O Tribunal do Júri da Comarca de Ingá condenou Cláudio Félix da Silva, 52 anos, a 36 anos de reclusão por matar a irmã, Luzinete Félix da Silva, 49 anos. O julgamento ocorreu nesta terça-feira (4) e o crime foi classificado pelos jurados como feminicídio no contexto de violência doméstica e familiar.

Segundo a decisão do Conselho de Sentença, além do reconhecimento do feminicídio, foram aplicadas as qualificadoras de meio cruel, uso de recurso que dificultou a defesa da vítima e por ter sido cometido na presença da mãe dos irmãos, uma idosa de 85 anos. O magistrado responsável pelo caso, juiz José Jackson Guimarães, fixou a pena em regime inicialmente fechado e manteve a prisão preventiva do réu, negando-lhe o direito de recorrer em liberdade.

Na sentença, o juiz relatou que o acusado agiu com “extrema frieza”, desferindo múltiplos golpes contra a vítima com uma pá metálica e com um pedaço de madeira, dentro da residência de Luzinete. A pena-base foi estabelecida em 28 anos. Após o reconhecimento da atenuante da confissão parcial, houve redução para 27 anos, seguida do aumento em um terço pela circunstância de o crime ter sido praticado perante a mãe da vítima, totalizando 36 anos de reclusão.
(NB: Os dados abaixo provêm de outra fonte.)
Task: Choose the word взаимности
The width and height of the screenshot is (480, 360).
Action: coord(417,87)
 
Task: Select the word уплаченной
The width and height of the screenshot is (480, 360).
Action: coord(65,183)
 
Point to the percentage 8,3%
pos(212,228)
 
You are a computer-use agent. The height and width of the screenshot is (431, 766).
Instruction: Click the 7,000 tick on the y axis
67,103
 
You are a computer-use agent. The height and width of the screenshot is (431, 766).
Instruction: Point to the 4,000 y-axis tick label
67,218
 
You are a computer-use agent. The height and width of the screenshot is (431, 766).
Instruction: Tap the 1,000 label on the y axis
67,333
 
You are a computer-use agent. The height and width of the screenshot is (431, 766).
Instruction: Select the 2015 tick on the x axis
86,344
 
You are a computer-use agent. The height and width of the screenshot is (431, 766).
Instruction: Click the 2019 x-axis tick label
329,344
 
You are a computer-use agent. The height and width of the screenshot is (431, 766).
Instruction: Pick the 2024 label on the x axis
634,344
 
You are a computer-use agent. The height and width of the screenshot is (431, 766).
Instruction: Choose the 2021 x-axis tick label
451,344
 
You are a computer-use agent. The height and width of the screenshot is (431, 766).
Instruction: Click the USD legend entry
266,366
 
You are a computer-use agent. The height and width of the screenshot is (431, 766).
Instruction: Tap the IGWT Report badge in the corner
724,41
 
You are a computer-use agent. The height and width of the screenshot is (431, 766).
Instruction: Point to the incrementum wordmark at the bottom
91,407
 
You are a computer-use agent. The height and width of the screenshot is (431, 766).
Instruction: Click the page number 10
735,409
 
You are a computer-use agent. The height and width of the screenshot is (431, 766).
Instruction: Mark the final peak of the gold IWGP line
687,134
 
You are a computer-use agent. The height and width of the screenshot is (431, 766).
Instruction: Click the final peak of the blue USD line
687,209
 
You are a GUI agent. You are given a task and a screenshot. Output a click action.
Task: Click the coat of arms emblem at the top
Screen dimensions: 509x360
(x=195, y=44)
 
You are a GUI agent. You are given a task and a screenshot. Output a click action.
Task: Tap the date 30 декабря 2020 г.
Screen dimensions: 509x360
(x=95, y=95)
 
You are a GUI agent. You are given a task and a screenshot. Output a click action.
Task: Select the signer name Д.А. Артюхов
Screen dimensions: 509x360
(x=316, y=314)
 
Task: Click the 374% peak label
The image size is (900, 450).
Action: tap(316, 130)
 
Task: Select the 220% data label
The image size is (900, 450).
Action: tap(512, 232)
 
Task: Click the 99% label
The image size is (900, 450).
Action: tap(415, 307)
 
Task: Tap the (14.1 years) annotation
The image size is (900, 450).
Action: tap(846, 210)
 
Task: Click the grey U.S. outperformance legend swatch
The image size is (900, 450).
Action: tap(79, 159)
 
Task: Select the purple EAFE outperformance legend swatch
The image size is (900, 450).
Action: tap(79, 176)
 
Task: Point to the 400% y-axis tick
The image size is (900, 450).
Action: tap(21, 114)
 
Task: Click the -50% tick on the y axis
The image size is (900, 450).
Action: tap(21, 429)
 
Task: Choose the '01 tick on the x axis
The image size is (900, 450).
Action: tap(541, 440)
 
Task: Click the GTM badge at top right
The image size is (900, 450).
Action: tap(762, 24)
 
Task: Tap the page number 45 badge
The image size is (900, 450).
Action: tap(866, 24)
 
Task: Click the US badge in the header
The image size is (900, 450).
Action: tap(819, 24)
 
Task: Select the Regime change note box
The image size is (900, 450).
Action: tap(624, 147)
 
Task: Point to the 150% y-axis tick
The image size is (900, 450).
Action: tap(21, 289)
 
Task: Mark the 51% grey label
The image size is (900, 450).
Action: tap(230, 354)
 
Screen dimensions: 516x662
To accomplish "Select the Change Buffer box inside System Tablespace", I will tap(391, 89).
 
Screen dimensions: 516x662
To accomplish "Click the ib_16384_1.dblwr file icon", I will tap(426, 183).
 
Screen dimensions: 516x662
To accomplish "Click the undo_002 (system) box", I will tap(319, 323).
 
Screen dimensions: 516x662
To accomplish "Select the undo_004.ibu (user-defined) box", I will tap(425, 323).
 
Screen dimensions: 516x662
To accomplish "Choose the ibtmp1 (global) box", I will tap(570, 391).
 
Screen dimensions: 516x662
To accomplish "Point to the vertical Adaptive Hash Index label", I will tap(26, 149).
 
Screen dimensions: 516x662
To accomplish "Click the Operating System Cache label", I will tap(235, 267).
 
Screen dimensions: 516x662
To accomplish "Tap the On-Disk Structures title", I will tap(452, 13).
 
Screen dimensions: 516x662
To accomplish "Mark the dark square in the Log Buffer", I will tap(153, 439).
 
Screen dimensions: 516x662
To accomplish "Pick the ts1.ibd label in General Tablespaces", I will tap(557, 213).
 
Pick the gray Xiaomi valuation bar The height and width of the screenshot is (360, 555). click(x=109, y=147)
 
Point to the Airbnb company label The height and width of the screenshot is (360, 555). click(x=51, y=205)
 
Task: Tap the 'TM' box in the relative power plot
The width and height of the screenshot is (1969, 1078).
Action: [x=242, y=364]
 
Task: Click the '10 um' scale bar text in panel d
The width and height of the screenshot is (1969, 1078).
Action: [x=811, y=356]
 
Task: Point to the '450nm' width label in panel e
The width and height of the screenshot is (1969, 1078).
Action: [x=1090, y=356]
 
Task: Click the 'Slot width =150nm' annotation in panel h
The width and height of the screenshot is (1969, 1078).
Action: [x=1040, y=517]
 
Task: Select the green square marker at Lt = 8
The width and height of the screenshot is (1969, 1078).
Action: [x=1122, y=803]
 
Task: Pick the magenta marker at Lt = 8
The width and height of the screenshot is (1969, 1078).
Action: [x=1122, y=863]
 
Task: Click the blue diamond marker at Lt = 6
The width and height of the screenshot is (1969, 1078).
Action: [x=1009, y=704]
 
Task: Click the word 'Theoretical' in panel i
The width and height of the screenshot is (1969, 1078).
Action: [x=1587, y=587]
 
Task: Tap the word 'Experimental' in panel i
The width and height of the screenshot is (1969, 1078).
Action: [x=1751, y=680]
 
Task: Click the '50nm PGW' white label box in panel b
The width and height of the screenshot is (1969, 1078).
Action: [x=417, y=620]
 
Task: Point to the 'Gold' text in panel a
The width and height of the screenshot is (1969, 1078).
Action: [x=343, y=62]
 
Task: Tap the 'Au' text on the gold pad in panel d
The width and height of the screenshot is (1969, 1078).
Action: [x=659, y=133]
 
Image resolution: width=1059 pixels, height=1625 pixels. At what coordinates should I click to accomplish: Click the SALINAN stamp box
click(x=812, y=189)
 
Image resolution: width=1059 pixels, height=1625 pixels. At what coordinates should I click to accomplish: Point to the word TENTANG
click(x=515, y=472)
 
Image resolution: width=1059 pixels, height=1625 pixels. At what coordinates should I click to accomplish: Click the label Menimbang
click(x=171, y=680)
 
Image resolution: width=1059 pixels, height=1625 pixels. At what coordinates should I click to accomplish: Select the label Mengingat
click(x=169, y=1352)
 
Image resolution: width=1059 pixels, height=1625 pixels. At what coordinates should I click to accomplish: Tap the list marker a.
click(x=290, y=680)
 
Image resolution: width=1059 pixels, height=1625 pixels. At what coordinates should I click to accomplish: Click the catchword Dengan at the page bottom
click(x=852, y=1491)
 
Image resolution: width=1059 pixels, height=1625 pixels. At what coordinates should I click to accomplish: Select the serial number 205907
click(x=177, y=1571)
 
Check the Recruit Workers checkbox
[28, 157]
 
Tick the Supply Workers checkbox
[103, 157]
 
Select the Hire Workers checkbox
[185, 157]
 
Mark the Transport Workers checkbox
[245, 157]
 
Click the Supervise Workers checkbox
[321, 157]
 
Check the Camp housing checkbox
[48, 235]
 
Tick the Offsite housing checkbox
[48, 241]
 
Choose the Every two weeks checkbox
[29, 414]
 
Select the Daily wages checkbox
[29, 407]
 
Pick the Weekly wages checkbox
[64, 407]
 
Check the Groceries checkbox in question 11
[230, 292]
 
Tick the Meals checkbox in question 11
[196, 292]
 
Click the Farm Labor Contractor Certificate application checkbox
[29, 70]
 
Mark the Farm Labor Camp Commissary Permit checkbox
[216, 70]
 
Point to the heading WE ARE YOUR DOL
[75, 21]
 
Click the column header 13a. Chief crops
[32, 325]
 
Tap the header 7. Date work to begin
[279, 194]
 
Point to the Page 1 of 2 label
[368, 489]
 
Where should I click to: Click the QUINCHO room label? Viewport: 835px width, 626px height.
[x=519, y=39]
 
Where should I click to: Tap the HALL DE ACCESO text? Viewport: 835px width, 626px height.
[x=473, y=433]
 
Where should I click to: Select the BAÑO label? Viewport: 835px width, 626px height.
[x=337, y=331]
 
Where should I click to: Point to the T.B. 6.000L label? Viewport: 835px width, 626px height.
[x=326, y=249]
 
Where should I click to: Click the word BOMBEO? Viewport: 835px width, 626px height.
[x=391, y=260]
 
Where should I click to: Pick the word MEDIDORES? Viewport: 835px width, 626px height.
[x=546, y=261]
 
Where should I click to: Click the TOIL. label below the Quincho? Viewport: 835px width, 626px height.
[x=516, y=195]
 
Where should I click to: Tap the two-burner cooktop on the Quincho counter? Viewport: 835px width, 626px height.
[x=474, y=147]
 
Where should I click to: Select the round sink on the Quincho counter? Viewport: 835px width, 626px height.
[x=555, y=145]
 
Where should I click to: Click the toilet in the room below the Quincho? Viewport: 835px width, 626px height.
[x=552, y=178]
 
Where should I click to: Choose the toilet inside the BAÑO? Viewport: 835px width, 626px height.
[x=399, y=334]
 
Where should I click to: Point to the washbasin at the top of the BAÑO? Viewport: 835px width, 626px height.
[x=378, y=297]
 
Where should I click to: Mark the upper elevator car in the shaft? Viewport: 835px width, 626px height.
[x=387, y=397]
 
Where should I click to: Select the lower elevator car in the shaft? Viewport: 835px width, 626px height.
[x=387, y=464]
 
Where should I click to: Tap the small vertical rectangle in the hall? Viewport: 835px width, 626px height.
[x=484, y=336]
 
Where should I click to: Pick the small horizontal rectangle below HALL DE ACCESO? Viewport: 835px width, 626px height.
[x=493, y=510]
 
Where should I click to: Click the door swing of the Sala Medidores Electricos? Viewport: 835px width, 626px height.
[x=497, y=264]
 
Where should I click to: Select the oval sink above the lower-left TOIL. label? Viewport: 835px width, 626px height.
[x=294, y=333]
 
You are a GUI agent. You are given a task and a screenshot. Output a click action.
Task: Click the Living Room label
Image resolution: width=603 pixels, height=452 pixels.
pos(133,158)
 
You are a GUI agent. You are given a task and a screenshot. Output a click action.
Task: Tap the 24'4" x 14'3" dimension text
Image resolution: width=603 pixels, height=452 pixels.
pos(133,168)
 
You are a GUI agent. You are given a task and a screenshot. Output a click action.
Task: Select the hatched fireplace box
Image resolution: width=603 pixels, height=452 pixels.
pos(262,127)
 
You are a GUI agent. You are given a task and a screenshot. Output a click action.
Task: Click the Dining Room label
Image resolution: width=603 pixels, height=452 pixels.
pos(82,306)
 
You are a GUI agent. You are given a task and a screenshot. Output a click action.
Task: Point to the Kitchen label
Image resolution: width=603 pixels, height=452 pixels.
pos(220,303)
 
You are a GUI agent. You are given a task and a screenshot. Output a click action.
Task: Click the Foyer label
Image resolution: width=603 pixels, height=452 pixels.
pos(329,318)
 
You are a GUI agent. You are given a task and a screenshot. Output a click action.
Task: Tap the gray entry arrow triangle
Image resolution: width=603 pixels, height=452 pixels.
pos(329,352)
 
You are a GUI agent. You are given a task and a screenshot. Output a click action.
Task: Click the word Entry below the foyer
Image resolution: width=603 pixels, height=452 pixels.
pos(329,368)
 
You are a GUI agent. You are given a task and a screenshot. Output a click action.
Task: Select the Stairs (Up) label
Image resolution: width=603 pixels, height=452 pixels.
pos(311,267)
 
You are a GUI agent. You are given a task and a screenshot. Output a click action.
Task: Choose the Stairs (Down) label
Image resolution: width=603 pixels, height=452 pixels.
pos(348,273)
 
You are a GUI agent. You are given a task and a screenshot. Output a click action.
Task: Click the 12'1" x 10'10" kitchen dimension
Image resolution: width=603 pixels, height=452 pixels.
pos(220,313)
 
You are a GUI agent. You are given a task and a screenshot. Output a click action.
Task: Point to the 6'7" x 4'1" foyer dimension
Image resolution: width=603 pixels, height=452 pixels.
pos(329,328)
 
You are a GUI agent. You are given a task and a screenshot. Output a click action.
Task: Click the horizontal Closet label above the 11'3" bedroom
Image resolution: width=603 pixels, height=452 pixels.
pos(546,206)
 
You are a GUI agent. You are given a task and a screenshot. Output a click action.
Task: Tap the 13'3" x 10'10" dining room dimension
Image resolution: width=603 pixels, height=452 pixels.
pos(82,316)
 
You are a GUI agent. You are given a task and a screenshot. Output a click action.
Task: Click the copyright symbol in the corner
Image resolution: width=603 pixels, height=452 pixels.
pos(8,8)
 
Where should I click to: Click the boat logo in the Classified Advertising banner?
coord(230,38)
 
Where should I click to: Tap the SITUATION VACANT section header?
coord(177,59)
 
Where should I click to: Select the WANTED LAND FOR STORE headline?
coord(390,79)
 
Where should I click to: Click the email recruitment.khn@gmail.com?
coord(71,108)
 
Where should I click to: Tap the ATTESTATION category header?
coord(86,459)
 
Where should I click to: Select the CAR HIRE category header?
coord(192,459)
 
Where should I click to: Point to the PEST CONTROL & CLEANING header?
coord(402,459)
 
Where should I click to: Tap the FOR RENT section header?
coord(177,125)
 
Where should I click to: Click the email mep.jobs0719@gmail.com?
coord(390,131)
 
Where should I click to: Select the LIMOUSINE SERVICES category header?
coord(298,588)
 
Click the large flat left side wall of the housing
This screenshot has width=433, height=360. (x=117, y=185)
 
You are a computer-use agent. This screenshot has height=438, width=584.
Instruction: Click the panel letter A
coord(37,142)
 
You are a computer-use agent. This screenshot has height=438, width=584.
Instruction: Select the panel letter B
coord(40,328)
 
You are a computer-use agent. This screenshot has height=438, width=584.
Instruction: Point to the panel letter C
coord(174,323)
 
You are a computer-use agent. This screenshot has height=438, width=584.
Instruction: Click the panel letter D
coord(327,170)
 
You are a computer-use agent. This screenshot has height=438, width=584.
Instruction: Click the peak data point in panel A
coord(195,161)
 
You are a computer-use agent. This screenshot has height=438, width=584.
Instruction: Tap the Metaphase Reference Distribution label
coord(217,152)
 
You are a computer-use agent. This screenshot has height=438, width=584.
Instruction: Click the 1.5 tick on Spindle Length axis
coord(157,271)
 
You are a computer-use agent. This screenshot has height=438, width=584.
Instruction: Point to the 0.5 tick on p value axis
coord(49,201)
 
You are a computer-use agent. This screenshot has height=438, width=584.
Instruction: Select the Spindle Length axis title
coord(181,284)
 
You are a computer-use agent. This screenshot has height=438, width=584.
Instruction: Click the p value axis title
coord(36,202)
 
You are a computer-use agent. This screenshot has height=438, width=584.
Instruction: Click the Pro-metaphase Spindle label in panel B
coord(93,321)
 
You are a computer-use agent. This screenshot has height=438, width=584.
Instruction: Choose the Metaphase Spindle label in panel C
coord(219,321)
A defesa de Cláudio solicitou absolvição por clemência e a retirada das qualificadoras, mas as teses apresentadas foram rejeitadas pelos jurados durante o julgamento.

Relembre o caso

O homicídio ocorreu em 19 de julho de 2025, em Ingá, no Agreste da Paraíba. Investigadores apuraram que Luzinete havia retornado do Rio de Janeiro para a Paraíba com o objetivo de cuidar da mãe, de 85 anos. De acordo com relatos de familiares divulgados à época à TV Paraíba, a discussão entre os irmãos teria começado porque Luzinete desconfiava que Cláudio estaria se apropriando do benefício de aposentadoria da mãe.

O desentendimento culminou na morte da mulher, atingida por golpes de pá. Cláudio Félix foi preso no dia seguinte ao crime e, após investigação e processo, foi levado a julgamento, onde foi considerado culpado e teve a pena fixada conforme a sentença mencionada.

O caso segue com a execução da pena conforme determinado pelo juiz e com a manutenção da prisão preventiva até eventual modificação por instância competente.